Cognitive impairment after cytotoxic chemotherapy

Abstract

Background: Neurotoxicity is a frequent side effect of cytotoxic chemotherapy and affects a large number of patients. Despite the high medical need, few research efforts have addressed the impact of cytotoxic agents on cognition (ie, postchemotherapy cognitive impairment; PCCI). One unsolved question is whether individual cytotoxic drugs have differential effects on cognition. We thus examine the current state of research regarding PCCI. Neurological symptoms after targeted therapies and immunotherapies are not part of this review.

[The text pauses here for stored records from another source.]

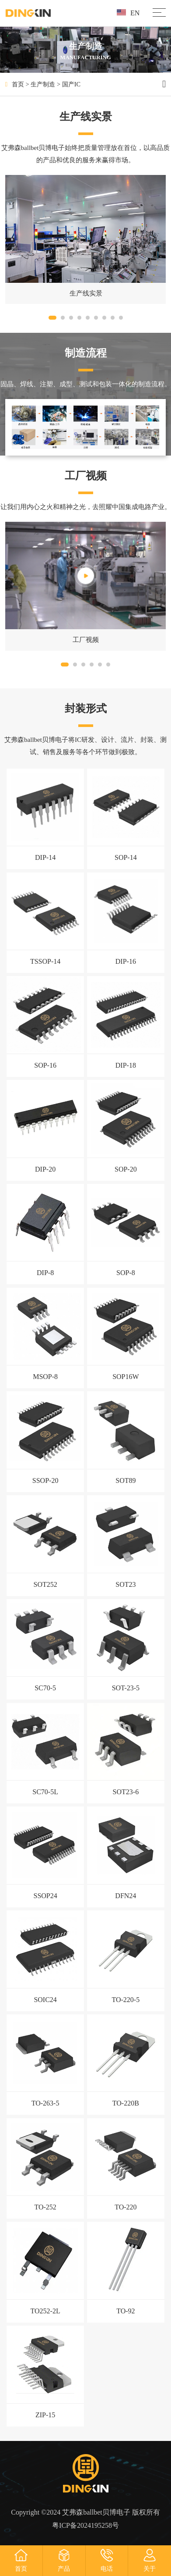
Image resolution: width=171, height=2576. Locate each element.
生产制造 (43, 84)
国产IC (71, 84)
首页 (18, 84)
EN (128, 13)
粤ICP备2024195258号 (85, 2525)
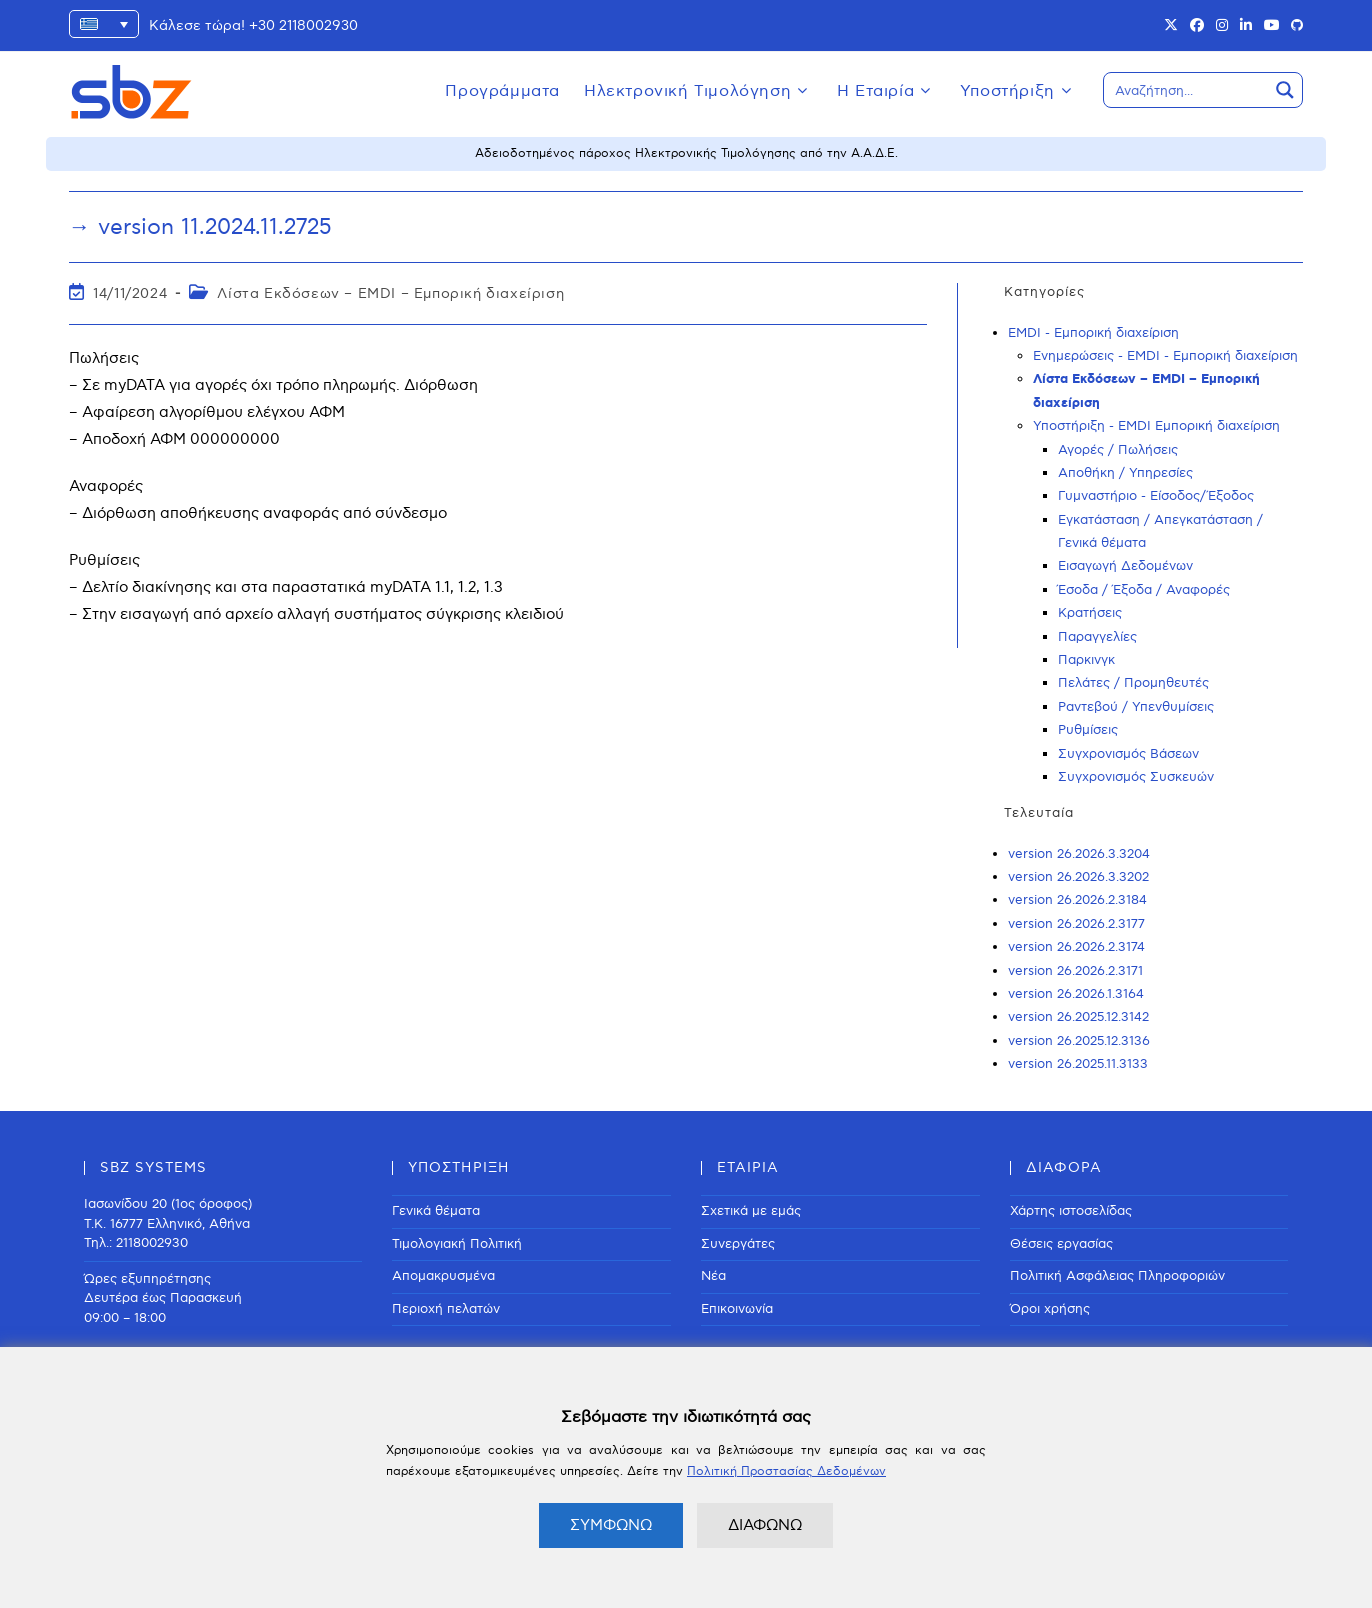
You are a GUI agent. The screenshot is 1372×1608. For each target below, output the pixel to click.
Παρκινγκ (1086, 660)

Methods: A literature search was conducted in the PubMed database, and 1215 articles were reviewed for predefined inclusion and exclusion criteria. Thirty articles were included in the systematic review.

Results: Twenty-five of the included studies report significant cognitive impairment. Of these, 21 studies investigated patients with breast cancer. Patients mainly received combinations of 5-fluorouracil, epirubicin, cyclophosphamide, doxorubicin, and taxanes (FEC/FEC-T). Five studies found no significant cognitive impairment in chemotherapy patients. Of these, 2 studies investigated patients with colon cancer receiving 5-fluorouracil and oxaliplatin (FOLFOX). Independent risk factors for PCCI were patient age, mood alterations, cognitive reserve, and the presence of apolipoprotein E e4 alleles.

Conclusions: There is evidence that certain chemotherapy regimens cause PCCI more frequently than others as evidenced by 21 out of 23 studies in breast cancer patients (mainly FEC-T), whereas 2 out of 3 studies with colon cancer patients (FOLFOX) did not observe significant changes. Further studies are needed defining patient cohorts by treatment protocol in addition to cancer type to elucidate the effects of individual cytotoxic drugs on cognitive functions.

Keywords: chemotherapy; cognition; cognitive decline; neurotoxicity.

Fig. 1

Overview of Screening and Elimination Process

Fig. 2

Summary of Molecular Effects Induced in Neuronal Precursor Cells by the Cytotoxic Drug Paclitaxel Binding of paclitaxel to NCS-1 stabilizes the Ca²⁺-bound conformation of this protein and thus causes an increased binding of NCS-1 to the InsP₃R. As a result, the InsP₃R is positively modulated, and an increased release of Ca²⁺ from the endoplasmic reticulum to the cytoplasm occurs. Ca²⁺ in turn, among other cellular processes, activates the Ca²⁺-dependent protease µ-calpain, which not only degrades NCS-1 in a negative feedback loop, but is also able to trigger a number of molecular pathways, including apoptosis. Interaction of NCS-1 with the InsP₃R can be inhibited with lithium ions. Ca²⁺ indicates calcium; InsP₃R, inositol-1,4,5-trisphosphate-receptor; NCS-1, neuronal calcium sensor 1-protein; PTX, paclitaxel. Figure adapted from Huehnchen et al.